Snow of My Silence A Prisoner’s Lament in Siberia
In the frostbitten belly of Russia’s spine,
Where the stars are mute and the sun won’t shine,
A man with chains and a shattered past,
Counts the heartbeats that may be his last.
He once wore laughter like a second skin,
Now silence lives deep within his grin.
No mirrors here—only ice and stone,
To remind him daily: he is alone.
They took his name, his books, his light,
Left him with shadows that whisper at night.
Even the wolves keep a gentler pace
Than guards who mock his hollow face.
A letter once came from his mother’s hand—
Trembling words scrawled like lines in sand:
"My boy, the snow falls heavy at home.
I knit you a scarf. I pray. I roam..."
He pressed it to his lips, to his soul, to his chest,
Then buried it like a bird in a nest.
For hope, in Siberia, is a fragile thread—
Too bright, too kind, and quickly dead.
Through iron bars he watches the sky,
Wonders if clouds remember to cry.
He dreams of bread, of spring, of rain—
Of someone calling his name again.
The birch trees whisper like ghosts in rows,
Their branches bending with ancient woes.

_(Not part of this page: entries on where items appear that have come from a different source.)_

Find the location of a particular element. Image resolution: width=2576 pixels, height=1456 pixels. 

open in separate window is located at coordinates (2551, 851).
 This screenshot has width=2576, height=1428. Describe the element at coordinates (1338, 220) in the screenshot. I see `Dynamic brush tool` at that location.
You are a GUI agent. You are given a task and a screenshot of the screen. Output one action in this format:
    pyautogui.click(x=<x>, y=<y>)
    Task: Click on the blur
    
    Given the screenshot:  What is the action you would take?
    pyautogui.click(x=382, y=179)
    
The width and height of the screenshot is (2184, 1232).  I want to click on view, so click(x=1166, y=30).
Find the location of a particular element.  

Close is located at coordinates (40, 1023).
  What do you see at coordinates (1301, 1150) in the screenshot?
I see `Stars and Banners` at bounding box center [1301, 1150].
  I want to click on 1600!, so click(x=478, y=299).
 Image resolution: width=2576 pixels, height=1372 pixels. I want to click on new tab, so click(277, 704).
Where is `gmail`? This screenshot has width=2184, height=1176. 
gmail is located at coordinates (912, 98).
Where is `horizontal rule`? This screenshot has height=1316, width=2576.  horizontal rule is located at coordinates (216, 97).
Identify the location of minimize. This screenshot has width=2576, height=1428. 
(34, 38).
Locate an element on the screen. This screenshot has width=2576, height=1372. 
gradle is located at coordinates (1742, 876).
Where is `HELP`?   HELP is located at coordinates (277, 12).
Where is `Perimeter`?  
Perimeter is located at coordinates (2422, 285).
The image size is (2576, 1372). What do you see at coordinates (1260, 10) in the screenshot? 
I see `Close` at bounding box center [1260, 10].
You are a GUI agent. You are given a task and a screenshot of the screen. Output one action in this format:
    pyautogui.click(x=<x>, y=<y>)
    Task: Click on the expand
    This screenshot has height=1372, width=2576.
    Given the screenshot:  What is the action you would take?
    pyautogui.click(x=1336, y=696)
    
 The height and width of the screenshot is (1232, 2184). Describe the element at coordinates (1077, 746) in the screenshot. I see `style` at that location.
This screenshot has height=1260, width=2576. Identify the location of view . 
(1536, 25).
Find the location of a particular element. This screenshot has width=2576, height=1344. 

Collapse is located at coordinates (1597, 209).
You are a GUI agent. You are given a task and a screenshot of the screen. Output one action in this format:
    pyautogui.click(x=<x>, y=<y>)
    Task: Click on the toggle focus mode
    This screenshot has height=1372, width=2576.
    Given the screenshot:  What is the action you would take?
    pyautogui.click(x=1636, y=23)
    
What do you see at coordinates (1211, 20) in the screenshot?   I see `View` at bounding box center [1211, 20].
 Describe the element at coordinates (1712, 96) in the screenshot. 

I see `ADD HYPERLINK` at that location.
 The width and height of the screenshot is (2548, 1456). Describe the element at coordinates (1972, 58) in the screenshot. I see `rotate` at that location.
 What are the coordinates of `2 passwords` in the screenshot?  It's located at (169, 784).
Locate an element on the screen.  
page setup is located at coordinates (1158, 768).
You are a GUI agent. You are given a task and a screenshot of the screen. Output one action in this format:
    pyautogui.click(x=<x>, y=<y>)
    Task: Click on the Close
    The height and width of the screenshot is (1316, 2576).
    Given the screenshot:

They too are prisoners, scarred and still,
Sentries of sorrow on the white-laced hill.
Years pass like smoke in a bitter wind,
And time forgets the crime he pinned.
But not his soul—it bleeds and sings,
Of stolen summers and broken wings.
So if you pass that northern land,
Where silence wraps the earth like sand,
Pause for a breath, for a tear, for a name—
For a man in the cold, who bears no blame.
Somewhere, a mother still waits at the gate,
Counting the snowflakes. Counting his fate. ??